Japan is poised to provide only US dollars, not yen, while South Korea will supply liquidity in dollars and won

By Jun 28, 2023 (Gmt+09:00)

3 Min read

South Korean Finance Minister Choo Kyung-ho (left) and his Japanese counterpart Shunichi Suzuki shake hands at the G7 Finance Ministers and Central Bank Governors meeting on May 12, 2023, in Niigata, Japan (File photo, courtesy of South Korea’s finance ministry)
South Korean Finance Minister Choo Kyung-ho (left) and his Japanese counterpart Shunichi Suzuki shake hands at the G7 Finance Ministers and Central Bank Governors meeting on May 12, 2023, in Niigata, Japan (File photo, courtesy of South Korea’s finance ministry)

South Korea and Japan are set to revive their bilateral currency swap line to bolster their dollar liquidity this week after an eight-year suspension, given the improving diplomatic relation between the two countries, government sources in Seoul said on Wednesday.

Information shown >>
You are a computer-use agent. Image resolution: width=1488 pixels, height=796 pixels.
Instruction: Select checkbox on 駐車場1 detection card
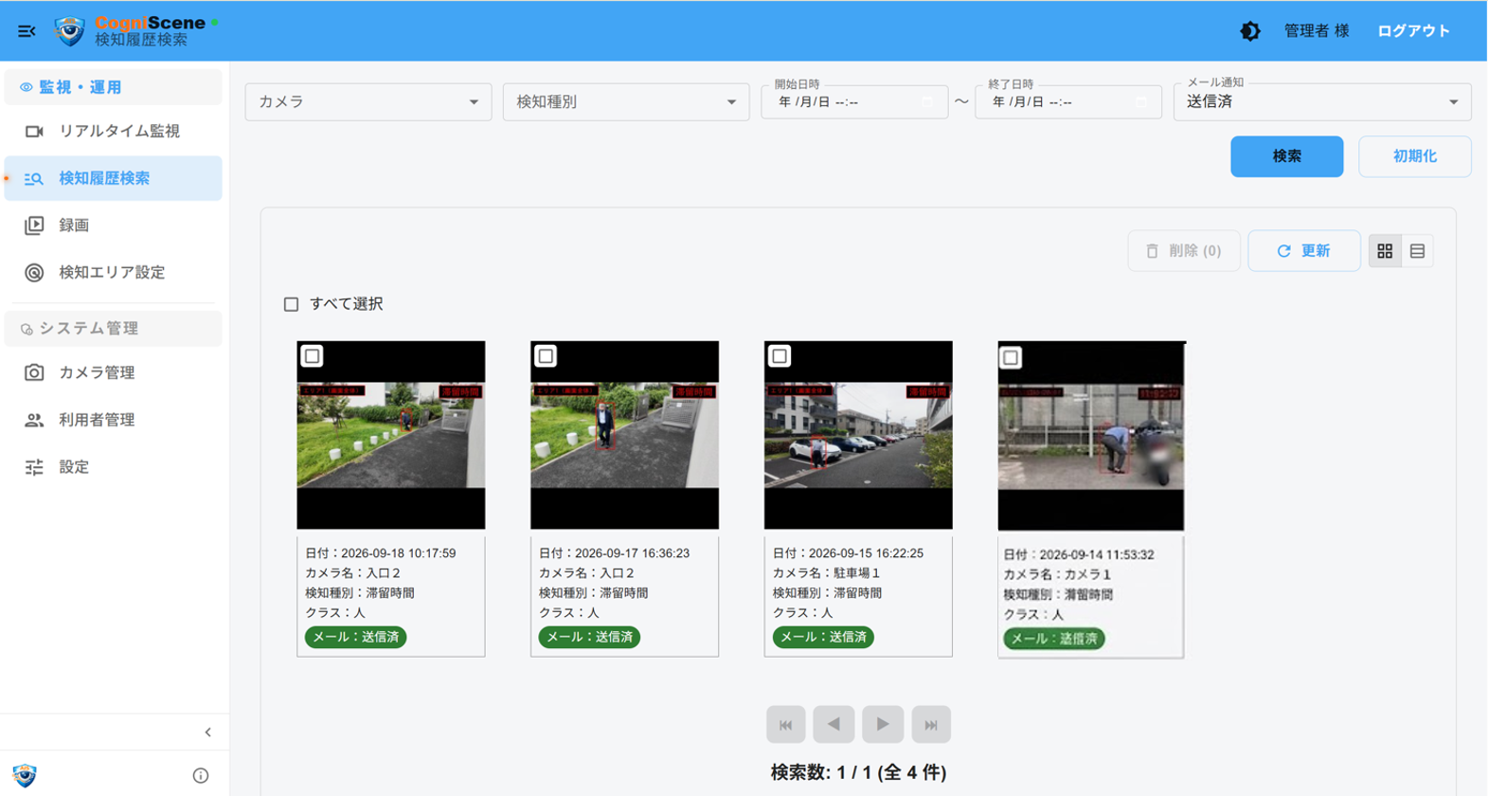click(780, 356)
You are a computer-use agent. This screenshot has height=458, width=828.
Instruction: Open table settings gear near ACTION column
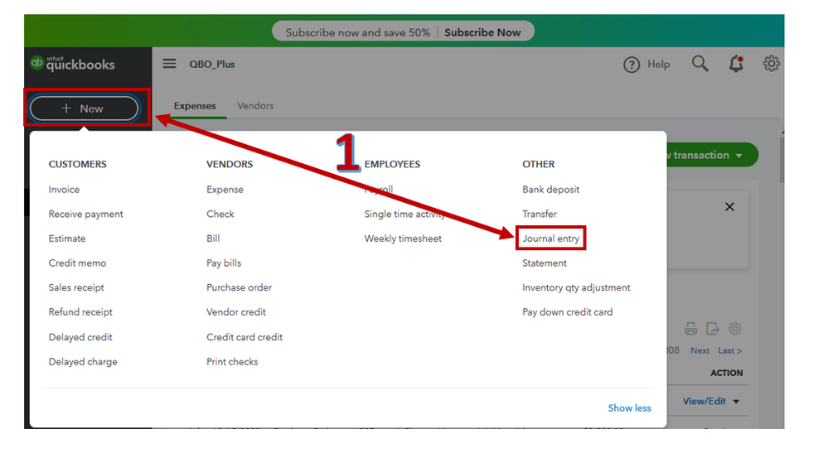735,329
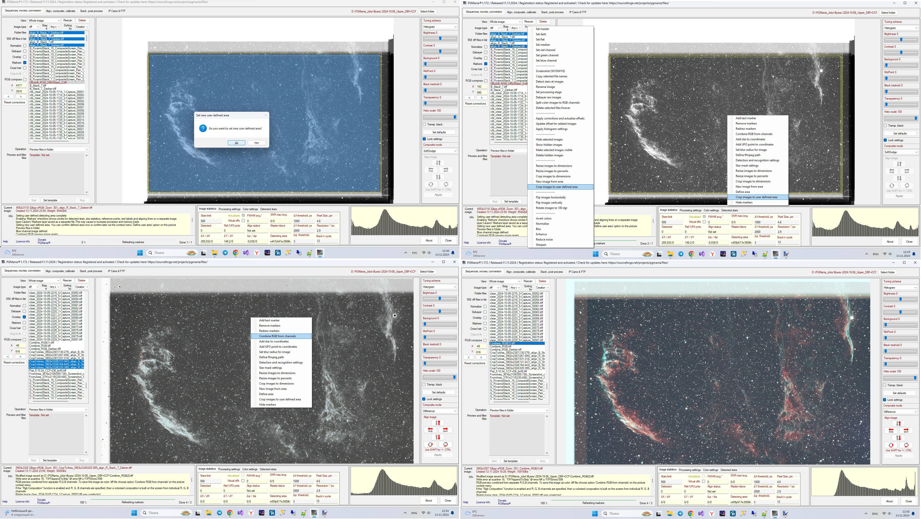Open Telegram from taskbar below the confirmation dialog window
This screenshot has width=921, height=519.
tap(225, 253)
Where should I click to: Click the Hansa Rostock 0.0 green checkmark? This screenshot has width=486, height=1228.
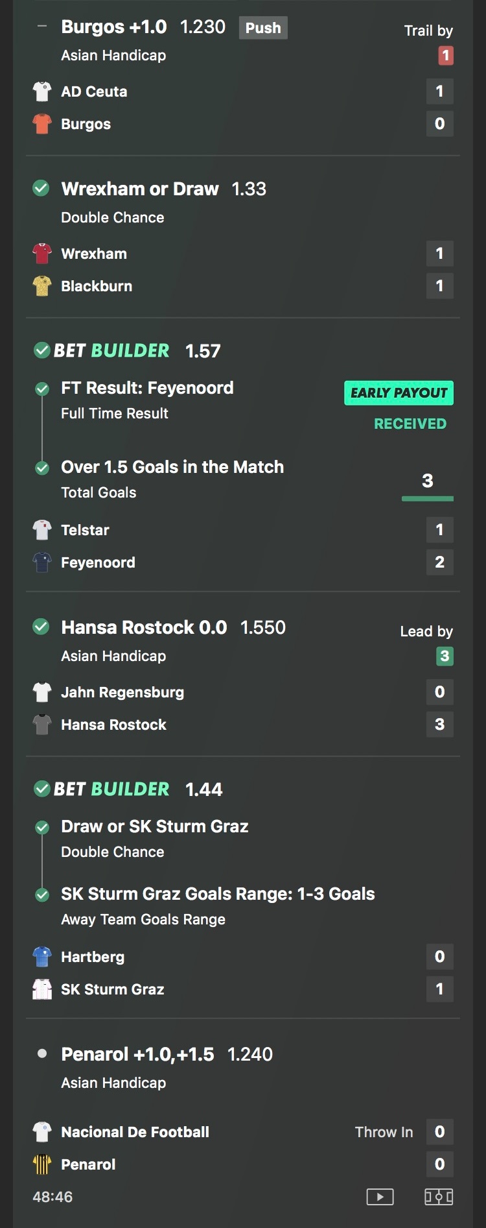tap(41, 627)
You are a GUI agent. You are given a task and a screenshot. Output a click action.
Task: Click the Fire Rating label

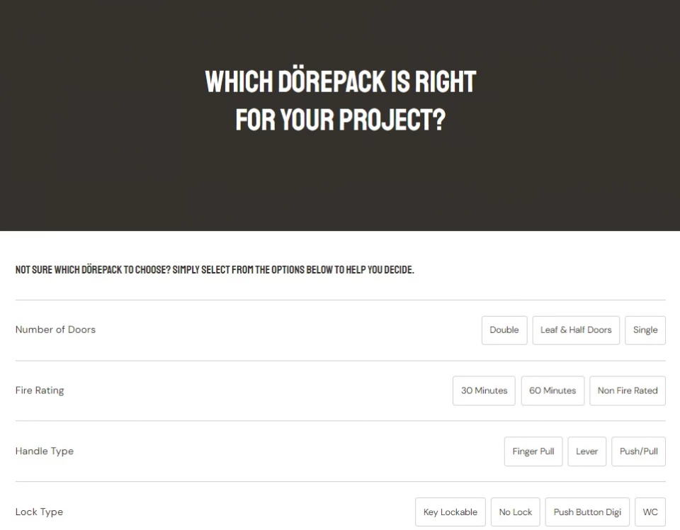40,390
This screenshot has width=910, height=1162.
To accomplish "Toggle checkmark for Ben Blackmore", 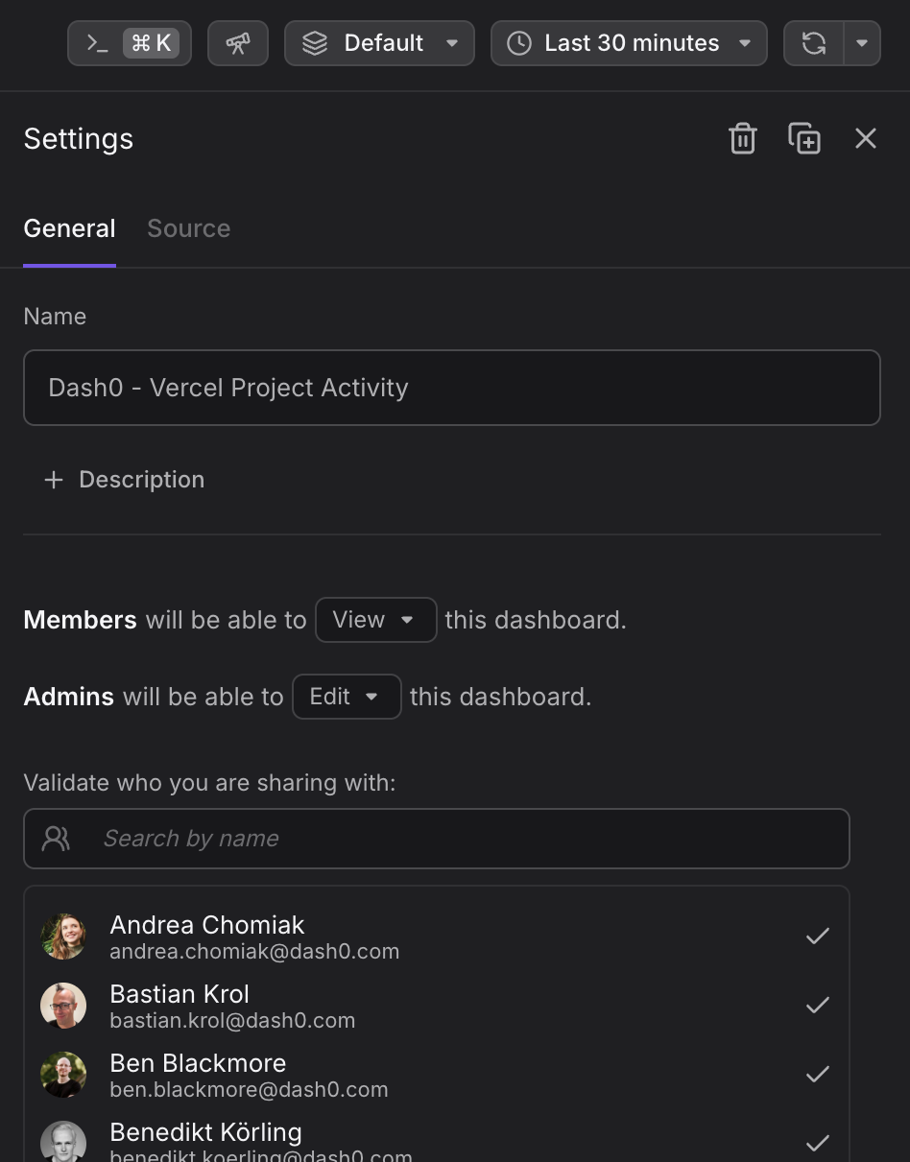I will click(818, 1075).
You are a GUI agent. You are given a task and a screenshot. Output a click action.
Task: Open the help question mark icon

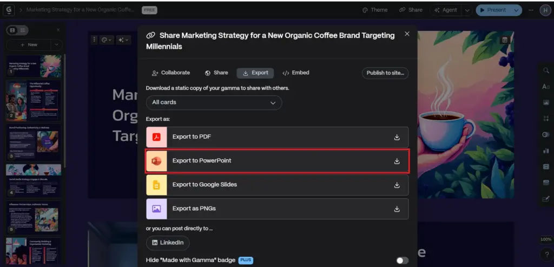click(x=546, y=254)
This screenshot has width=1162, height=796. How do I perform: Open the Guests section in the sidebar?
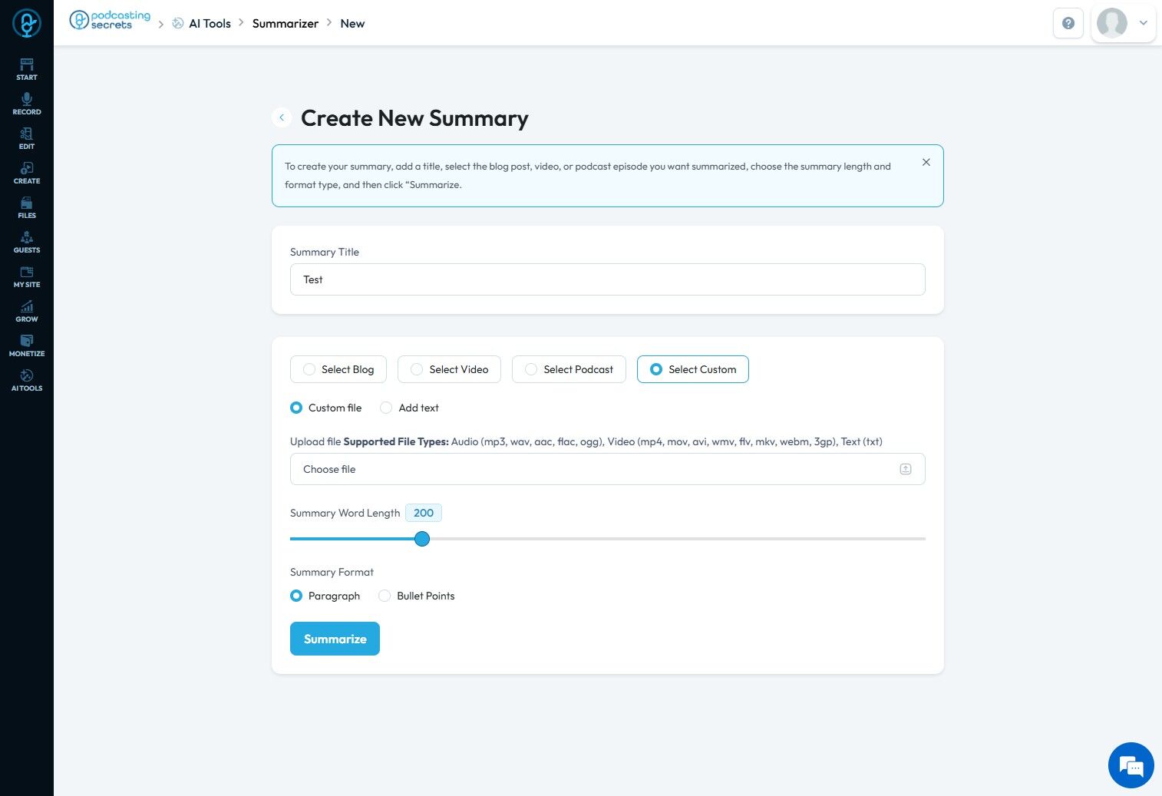(x=27, y=242)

Task directions >> Write out the passage on the South Korea–Japan currency swap in full, word for word. The entries come from a separate source unrelated to the currency swap passage.

Completed exercise >>
Japan is poised to provide only US dollars, not yen, while South Korea will supply liquidity in dollars and won

By Jun 28, 2023 (Gmt+09:00)

3 Min read

South Korean Finance Minister Choo Kyung-ho (left) and his Japanese counterpart Shunichi Suzuki shake hands at the G7 Finance Ministers and Central Bank Governors meeting on May 12, 2023, in Niigata, Japan (File photo, courtesy of South Korea’s finance ministry)
South Korean Finance Minister Choo Kyung-ho (left) and his Japanese counterpart Shunichi Suzuki shake hands at the G7 Finance Ministers and Central Bank Governors meeting on May 12, 2023, in Niigata, Japan (File photo, courtesy of South Korea’s finance ministry)

South Korea and Japan are set to revive their bilateral currency swap line to bolster their dollar liquidity this week after an eight-year suspension, given the improving diplomatic relation between the two countries, government sources in Seoul said on Wednesday.